◆ PROBLEM DESCRIPTION
Retype the article below on bankers in Hong Kong and Singapore going back to the gym, in full and without changing a word.

◆ SELECTED PASSAGE
Bankers in Hong Kong, Singapore “miss their weights”, can’t wait to hit gym again
Bankers in Hong Kong are starting to hit the gym again as the city eases some of its Covid-19 regulations. Gyms are opening up across the city after a hiatus of several weeks, albeit with tight new social distancing restrictions, such as plastic screens between exercise machines.
In Singapore, bankers will have to wait until at least July, or possibly longer, until they see the inside of a gym. Businesses such as restaurants, retail outlets and gyms may start to reopen only during the second stage of Singapore’s new three-phase reopening plan, the first part of which starts on June 2 and will likely take about four to six weeks.
Hitting the gym after work or at lunchtime is an essential part of the day for many bankers, so Hong Kong’s reopening comes as a relief and coincides with many finance professionals returning to the office. “I’ve missed working out for sure – home exercise, jogging and hiking doesn’t make up for it,” says a Hong Kong-based banking professional. Another Hong Kong banker adds that gym-going is “part of the culture” in the local finance sector.
Banks have been doing their best to placate gym-deprived staff while they work from home. Goldman Sachs runs digital fitness classes for employees in Asia, while DBS’s staff webinars include “home exercises to keep fit and stave off anxiety”.
Agnes Liew was head of Asia Pacific corporate banking at Citi in Hong Kong before she left in 2017 to set up Oompf Fitness, a boutique gym in Singapore that has many members who work in finance. She says clients have been texting her about “how they miss the gym – the weights and the workouts – and that they can't wait to get back”. Finance professionals go to the gym not just to exercise but to “destress”, says Liew.
“They enjoy the physical exertion and also very importantly, the camaraderie with like-minded people at the gym. You don't have that community spirit at home,” says Liew. “Home workouts can still be effective – with bodyweight exercises and minimal equipment like bands – but they’re limited in variety and only fulfil part of your exercise needs,” she adds.

◆ THE DATA
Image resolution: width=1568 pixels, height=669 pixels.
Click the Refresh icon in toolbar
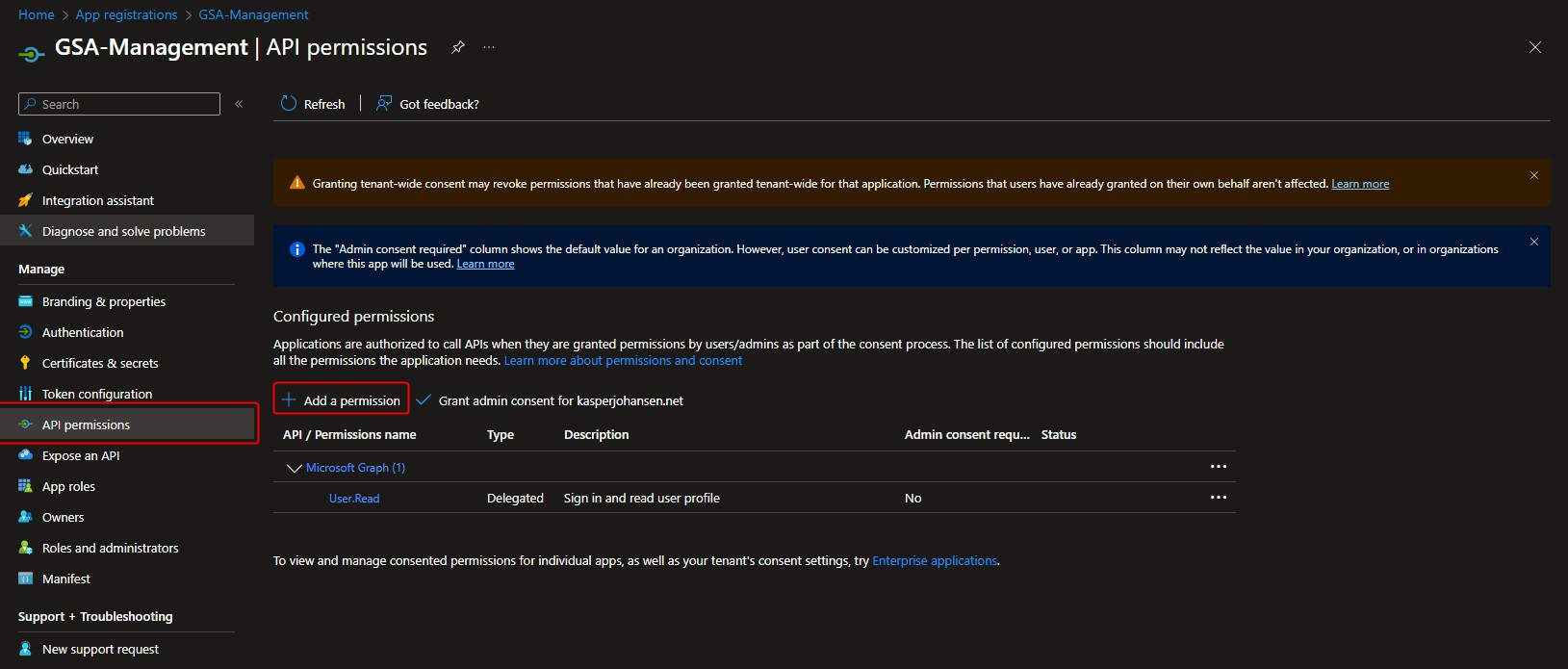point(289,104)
---
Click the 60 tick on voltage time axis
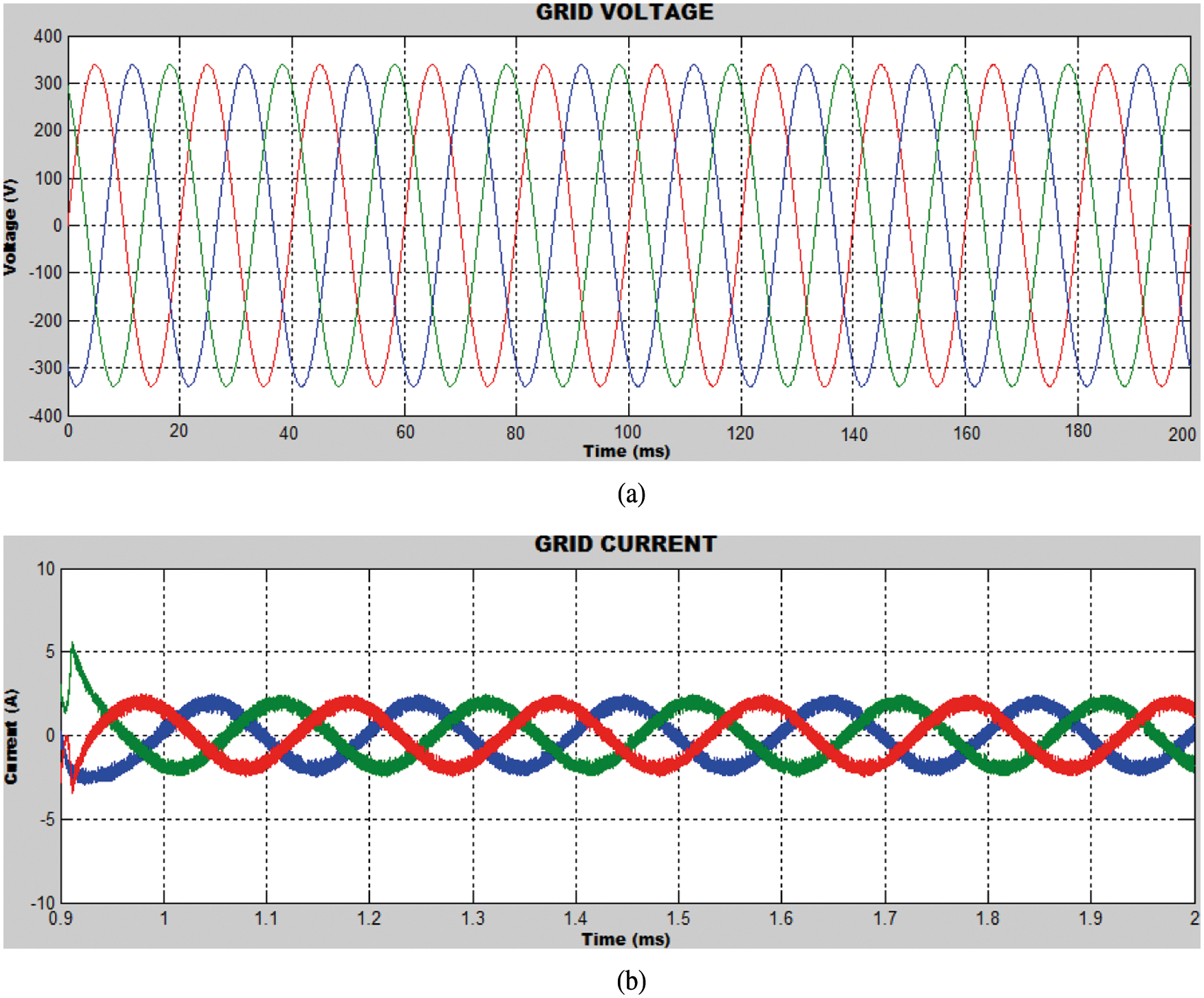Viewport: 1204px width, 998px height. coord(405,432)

◆ ANSWER TO THIS TASK
Bankers in Hong Kong, Singapore “miss their weights”, can’t wait to hit gym again
Bankers in Hong Kong are starting to hit the gym again as the city eases some of its Covid-19 regulations. Gyms are opening up across the city after a hiatus of several weeks, albeit with tight new social distancing restrictions, such as plastic screens between exercise machines.
In Singapore, bankers will have to wait until at least July, or possibly longer, until they see the inside of a gym. Businesses such as restaurants, retail outlets and gyms may start to reopen only during the second stage of Singapore’s new three-phase reopening plan, the first part of which starts on June 2 and will likely take about four to six weeks.
Hitting the gym after work or at lunchtime is an essential part of the day for many bankers, so Hong Kong’s reopening comes as a relief and coincides with many finance professionals returning to the office. “I’ve missed working out for sure – home exercise, jogging and hiking doesn’t make up for it,” says a Hong Kong-based banking professional. Another Hong Kong banker adds that gym-going is “part of the culture” in the local finance sector.
Banks have been doing their best to placate gym-deprived staff while they work from home. Goldman Sachs runs digital fitness classes for employees in Asia, while DBS’s staff webinars include “home exercises to keep fit and stave off anxiety”.
Agnes Liew was head of Asia Pacific corporate banking at Citi in Hong Kong before she left in 2017 to set up Oompf Fitness, a boutique gym in Singapore that has many members who work in finance. She says clients have been texting her about “how they miss the gym – the weights and the workouts – and that they can't wait to get back”. Finance professionals go to the gym not just to exercise but to “destress”, says Liew.
“They enjoy the physical exertion and also very importantly, the camaraderie with like-minded people at the gym. You don't have that community spirit at home,” says Liew. “Home workouts can still be effective – with bodyweight exercises and minimal equipment like bands – but they’re limited in variety and only fulfil part of your exercise needs,” she adds.